Work item: Return only the lines running from the top of the entries to the line with "Impressum (55, 2203)", inclusive, exactly as written.

[Records drawn from a dataset]
──────────
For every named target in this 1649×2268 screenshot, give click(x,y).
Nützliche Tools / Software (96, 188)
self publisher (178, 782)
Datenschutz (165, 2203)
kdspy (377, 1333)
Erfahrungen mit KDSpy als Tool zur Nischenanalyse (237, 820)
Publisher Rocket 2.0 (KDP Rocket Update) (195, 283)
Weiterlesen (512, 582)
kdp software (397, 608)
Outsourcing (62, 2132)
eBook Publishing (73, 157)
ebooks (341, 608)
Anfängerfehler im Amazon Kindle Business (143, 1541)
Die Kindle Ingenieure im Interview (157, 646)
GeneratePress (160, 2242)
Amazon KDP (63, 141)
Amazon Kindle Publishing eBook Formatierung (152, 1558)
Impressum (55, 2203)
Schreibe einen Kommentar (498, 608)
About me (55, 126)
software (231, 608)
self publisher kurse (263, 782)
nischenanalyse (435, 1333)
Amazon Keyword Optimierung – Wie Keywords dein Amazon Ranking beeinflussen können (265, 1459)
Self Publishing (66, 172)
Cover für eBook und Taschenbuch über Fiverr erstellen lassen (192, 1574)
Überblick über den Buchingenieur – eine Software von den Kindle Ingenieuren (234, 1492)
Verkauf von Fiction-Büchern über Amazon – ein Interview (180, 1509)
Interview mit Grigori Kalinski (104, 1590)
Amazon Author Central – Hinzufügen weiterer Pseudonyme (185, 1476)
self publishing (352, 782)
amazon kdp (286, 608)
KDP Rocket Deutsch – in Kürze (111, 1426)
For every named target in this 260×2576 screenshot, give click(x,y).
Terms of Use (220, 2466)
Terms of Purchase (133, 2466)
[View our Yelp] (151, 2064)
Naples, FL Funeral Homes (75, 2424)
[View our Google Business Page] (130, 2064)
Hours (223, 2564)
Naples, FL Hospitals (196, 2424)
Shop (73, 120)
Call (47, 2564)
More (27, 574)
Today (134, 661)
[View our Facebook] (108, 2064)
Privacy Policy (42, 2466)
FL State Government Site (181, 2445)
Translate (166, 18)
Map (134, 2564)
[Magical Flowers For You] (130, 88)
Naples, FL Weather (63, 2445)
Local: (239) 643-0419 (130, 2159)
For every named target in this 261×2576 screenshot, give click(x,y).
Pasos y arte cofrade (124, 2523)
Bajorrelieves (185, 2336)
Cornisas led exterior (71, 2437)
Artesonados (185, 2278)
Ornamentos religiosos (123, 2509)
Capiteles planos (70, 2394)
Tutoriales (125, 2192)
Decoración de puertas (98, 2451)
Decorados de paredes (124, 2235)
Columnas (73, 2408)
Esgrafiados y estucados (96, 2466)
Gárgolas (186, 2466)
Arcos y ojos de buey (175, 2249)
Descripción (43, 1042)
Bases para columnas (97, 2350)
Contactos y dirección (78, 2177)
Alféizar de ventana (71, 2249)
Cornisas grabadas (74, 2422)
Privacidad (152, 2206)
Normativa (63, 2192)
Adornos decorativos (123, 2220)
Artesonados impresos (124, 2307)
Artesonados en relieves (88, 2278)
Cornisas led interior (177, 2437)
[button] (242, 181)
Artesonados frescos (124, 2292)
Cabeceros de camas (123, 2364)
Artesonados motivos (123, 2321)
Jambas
──────────
Expected answer:
For every named target in this 1649×2268 screenshot, give click(x,y).
Nützliche Tools / Software (96, 188)
self publisher (178, 782)
Datenschutz (165, 2203)
kdspy (377, 1333)
Erfahrungen mit KDSpy als Tool zur Nischenanalyse (237, 820)
Publisher Rocket 2.0 (KDP Rocket Update) (195, 283)
Weiterlesen (512, 582)
kdp software (397, 608)
Outsourcing (62, 2132)
eBook Publishing (73, 157)
ebooks (341, 608)
Anfängerfehler im Amazon Kindle Business (143, 1541)
Die Kindle Ingenieure im Interview (157, 646)
GeneratePress (160, 2242)
Amazon KDP (63, 141)
Amazon Kindle Publishing eBook Formatierung (152, 1558)
Impressum (55, 2203)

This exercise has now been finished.